Disputes must be settled pursuant to Tanzanian laws and in Tanzanian courts or judicial bodies. There will be no reference to international arbitral processes. Existing agreements that contain provisions allowing international arbitration may be of no effect, because the law regards such provisions to be unconscionable terms. If the National Assembly requires the government to renegotiate an existing agreement containing unconscionable terms, the government will be obliged to initiate negotiations within one month. Should the mining company and the government fail to reach agreement within 90 days, the law provides that the terms will be expunged. This will affect all existing MDAs and PSAs, taking away guaranteed access to international arbitration.

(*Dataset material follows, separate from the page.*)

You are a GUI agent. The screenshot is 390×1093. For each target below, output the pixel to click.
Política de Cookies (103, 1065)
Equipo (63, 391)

All proceeds from mineral sales must be maintained in local banks. Under the old regime, mining companies could, subject to Bank of Tanzania’s approval, maintain funds in foreign banks to service foreign loans.

Export of raw minerals and concentrates are now banned. Similarly, all won minerals may be held at the mine site for five days only and thereafter must be sent to government minerals warehouses (to be established in due course). Gem and mineral clearing houses for auction and exchange will also be established.

There is an increase in royalties for uranium from 5% to 6%, and gold from 4% to 6%, while the rate for other minerals (building and industrial) remains at 3%. There is an additional 1% clearing fee on all minerals exported with effect from 1 July 2017, which was introduced by the Finance Act, 2017.

More stringent local content requirements, obligatory corporate social responsibility, commitment by mining companies to reinvest profits in the national economy, engaging and training local staff, and planning and reporting requirements to monitor compliance are enshrined in the law.

Stabilisation provisions lasting the life of a mine are prohibited and, where permitted, there must be provision for periodic review and renegotiation. The value of any tax exemption under such agreements must be quantified and provision must be made for the government to take shares in the company commensurate to the tax benefit enjoyed. The freezing of applicable laws (stability clauses) is prohibited, as this is deemed as taking away the government’s sovereign powers to legislate. Nevertheless, the government has said that mine development will now be made pursuant to mining licences alone and there will not be new agreements. It is unclear if this will apply to petroleum licences as well.

The transfer of interest in mining companies of licences is restricted to the extent that consent to transfer will be granted only if there is evidence of substantial development by the transferor. A repealed consent provision has stated that consent would not be unreasonably withheld.

The government also announced on 4 July that the issuance and processing of licences have been suspended until a full evaluation is undertaken. We will continue to monitor this matter and update our clients accordingly.